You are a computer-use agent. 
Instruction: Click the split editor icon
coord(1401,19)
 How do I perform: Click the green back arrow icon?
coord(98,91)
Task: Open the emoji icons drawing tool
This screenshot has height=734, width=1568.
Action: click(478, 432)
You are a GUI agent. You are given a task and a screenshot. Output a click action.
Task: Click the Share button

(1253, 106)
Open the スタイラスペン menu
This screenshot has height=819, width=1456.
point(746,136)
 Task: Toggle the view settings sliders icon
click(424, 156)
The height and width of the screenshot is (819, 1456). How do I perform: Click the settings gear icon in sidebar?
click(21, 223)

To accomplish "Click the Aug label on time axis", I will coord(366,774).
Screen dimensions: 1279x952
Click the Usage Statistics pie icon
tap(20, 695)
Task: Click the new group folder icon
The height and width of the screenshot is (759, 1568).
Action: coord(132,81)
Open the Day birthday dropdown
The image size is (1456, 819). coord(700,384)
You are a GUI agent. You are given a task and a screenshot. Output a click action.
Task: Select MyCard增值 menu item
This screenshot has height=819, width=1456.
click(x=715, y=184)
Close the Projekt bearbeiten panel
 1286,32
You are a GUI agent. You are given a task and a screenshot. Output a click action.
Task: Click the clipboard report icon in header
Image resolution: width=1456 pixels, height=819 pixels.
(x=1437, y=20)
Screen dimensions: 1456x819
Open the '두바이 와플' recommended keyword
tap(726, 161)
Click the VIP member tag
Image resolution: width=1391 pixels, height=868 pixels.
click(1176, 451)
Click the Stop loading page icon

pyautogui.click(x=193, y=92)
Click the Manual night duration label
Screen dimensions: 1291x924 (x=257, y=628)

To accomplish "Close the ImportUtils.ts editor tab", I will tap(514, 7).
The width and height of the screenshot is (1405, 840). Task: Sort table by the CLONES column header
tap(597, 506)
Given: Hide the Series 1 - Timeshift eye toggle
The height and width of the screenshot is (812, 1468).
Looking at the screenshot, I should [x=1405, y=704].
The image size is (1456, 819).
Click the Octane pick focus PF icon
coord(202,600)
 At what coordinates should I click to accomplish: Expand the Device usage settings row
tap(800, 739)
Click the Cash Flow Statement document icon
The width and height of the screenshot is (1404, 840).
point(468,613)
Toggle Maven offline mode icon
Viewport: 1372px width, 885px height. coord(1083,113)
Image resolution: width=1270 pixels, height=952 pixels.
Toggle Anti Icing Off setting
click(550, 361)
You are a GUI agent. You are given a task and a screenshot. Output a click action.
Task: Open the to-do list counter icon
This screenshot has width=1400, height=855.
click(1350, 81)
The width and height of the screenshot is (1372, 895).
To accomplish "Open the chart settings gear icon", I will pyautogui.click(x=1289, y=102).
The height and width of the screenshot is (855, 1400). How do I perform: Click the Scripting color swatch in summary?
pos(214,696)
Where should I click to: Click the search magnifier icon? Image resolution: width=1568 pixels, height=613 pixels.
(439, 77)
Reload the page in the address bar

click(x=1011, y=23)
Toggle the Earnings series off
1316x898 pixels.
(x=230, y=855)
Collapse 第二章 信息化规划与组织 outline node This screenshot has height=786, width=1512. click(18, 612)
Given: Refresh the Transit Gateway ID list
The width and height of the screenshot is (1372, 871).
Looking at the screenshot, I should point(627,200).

★ ★ ★ ★ ★ ★ ★

* Required action
The word "list" may appear in several lines of the data; copy every line where it does.

* Final answer
Task: Open the to-do list counter icon
Given: Refresh the Transit Gateway ID list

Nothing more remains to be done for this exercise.